El éxito venía madurando desde hacía meses. La FIFA contrató para entrenar al Irak en guerra a un trotamundos del fútbol, el brasileño convertido al Islam Jorvan Vieira, que seleccionó a un grupo de jugadores repartidos por varios equipos de Arabia y el Golfo Pérsico y se los llevó a entrenar a Jordania. La tarea no fue nada fácil. El titular de una entrevista publicada por el Marca lo dejaba claro. "Firmé y mataron a mi fisioterapeuta". Vieira contaba que al principio "los jugadores no se dirigían la palabra por la división sectaria que arrastraban" y que "en los entrenamientos se pegaban entre ellos". Pero una vez más el balón hizo el milagro.

En ese periodo que algunos iraquíes llaman ahora "la siesta", a comienzos de verano de 2003, antes de que la insurgencia tomase la iniciativa con sus atentados suicidas y cuando los americanos aún cantaban victoria, el Ejército de Estados Unidos organizó un partido de fútbol en Bagdad entre un equipo iraquí y otro de los militares con ánimo de confraternización.

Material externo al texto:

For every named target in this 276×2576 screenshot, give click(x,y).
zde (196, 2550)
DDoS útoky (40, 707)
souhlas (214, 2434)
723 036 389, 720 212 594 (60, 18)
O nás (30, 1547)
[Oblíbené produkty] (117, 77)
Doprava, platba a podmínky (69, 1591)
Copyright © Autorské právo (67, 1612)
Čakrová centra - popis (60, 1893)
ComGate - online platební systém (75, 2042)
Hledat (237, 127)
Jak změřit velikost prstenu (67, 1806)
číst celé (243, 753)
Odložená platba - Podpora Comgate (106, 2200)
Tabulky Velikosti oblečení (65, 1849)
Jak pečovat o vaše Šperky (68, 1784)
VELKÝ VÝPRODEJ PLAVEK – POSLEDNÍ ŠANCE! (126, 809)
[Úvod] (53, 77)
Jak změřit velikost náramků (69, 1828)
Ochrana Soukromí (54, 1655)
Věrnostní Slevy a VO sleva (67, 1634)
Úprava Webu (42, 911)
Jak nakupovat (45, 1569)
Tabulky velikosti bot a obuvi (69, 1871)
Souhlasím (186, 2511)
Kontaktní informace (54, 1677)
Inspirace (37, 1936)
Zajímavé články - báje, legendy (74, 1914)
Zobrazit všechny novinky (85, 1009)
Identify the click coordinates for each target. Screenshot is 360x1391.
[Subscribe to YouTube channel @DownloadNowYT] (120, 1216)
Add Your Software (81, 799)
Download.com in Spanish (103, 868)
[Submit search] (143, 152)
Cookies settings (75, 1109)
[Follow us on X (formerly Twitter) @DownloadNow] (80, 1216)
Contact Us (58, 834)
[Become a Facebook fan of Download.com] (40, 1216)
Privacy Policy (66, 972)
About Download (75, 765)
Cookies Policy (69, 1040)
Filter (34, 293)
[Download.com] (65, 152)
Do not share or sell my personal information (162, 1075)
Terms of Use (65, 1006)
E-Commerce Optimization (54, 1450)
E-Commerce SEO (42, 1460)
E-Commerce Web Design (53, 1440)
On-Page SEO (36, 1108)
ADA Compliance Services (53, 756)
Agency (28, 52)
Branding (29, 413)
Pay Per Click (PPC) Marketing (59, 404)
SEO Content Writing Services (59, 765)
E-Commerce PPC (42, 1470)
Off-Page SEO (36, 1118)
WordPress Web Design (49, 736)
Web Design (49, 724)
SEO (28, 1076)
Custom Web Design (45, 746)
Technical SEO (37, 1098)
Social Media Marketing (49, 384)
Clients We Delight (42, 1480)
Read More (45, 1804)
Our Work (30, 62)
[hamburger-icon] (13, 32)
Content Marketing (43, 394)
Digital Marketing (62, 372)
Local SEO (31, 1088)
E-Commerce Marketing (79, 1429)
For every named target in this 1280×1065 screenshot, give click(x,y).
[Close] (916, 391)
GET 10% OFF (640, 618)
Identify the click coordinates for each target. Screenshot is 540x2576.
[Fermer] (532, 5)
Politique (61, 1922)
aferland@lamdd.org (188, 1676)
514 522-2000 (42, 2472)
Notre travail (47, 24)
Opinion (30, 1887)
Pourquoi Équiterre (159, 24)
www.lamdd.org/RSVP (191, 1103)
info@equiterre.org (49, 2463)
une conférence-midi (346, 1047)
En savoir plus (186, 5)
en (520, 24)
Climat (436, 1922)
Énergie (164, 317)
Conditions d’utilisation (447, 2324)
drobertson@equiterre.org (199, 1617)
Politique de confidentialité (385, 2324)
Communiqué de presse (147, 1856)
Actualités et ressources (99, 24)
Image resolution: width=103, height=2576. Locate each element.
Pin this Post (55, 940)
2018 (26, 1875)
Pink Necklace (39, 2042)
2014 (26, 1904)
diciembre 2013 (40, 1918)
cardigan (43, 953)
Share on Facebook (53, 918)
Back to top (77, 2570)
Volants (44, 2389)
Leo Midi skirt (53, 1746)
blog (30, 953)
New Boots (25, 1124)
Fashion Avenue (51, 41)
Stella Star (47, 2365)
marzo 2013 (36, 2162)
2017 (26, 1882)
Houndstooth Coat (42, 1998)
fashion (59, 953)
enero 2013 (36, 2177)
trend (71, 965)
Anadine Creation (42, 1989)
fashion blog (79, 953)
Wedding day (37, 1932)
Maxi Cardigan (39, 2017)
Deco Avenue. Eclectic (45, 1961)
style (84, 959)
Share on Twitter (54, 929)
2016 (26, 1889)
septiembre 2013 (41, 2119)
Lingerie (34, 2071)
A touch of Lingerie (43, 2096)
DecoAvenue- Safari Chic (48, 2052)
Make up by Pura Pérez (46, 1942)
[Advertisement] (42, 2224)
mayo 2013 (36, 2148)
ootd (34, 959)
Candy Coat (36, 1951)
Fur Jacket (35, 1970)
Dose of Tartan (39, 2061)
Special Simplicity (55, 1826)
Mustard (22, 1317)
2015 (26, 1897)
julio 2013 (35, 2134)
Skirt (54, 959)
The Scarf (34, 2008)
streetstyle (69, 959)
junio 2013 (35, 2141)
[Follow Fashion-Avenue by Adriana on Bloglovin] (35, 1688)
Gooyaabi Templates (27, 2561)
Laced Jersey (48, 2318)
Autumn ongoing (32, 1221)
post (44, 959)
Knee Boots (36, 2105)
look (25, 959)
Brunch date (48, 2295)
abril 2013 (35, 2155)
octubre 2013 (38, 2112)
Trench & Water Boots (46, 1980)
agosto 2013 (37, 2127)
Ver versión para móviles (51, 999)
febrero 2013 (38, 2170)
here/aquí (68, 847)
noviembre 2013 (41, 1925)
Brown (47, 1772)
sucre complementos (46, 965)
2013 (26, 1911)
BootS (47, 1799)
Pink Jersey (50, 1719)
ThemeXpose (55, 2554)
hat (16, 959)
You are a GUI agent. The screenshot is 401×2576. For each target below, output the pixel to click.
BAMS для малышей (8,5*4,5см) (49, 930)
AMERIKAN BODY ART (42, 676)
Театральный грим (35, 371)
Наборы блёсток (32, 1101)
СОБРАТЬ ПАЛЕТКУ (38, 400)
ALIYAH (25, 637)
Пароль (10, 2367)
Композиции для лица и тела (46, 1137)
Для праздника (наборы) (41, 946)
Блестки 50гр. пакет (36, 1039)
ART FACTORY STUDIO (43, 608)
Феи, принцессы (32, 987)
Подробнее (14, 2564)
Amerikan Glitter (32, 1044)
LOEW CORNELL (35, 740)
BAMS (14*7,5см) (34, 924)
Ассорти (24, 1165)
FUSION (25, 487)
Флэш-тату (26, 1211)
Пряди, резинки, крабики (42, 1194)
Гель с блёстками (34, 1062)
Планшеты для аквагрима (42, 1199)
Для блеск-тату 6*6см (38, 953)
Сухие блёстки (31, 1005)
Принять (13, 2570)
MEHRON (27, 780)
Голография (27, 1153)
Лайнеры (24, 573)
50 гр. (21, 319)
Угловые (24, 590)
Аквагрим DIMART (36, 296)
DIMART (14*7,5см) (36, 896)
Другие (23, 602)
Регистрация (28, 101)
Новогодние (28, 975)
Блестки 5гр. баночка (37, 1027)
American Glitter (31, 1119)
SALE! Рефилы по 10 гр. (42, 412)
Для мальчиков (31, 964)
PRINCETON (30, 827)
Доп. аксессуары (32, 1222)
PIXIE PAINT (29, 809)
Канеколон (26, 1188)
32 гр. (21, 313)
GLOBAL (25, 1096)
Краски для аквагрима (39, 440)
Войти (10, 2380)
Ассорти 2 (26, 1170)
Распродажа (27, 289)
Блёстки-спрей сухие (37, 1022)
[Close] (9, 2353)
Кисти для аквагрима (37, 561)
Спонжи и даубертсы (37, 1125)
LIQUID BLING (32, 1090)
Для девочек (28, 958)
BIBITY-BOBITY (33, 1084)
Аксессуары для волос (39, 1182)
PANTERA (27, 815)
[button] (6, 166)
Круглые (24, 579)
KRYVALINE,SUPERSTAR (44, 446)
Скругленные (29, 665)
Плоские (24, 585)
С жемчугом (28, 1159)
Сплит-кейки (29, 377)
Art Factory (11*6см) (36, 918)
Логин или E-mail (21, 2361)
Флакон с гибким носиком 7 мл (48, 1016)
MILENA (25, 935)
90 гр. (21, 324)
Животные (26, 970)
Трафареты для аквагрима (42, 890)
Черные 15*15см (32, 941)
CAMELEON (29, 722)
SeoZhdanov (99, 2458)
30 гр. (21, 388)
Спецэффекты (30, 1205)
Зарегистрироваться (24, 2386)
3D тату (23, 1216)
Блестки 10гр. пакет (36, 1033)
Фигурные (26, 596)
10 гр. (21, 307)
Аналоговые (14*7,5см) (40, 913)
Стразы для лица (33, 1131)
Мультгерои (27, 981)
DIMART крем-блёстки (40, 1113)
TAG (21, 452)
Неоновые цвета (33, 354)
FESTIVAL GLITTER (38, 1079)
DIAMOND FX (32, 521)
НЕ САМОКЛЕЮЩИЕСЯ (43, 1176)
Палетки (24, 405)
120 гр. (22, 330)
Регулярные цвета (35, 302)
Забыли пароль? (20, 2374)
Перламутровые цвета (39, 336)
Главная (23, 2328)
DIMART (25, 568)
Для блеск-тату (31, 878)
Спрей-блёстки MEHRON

Como dijo el oficial al mando en un estadio sin público y ante unos centenares de soldados norteamericanos y un puñado de jeques de estómago agradecido: "Vuelve el fútbol, vuelve la normalidad". Los jugadores iraquíes aplastaron al grupo de hispanos que había reunido el Ejército americano con un 11-0. Fue la primera victoria en una guerra que aún espera el pitido final.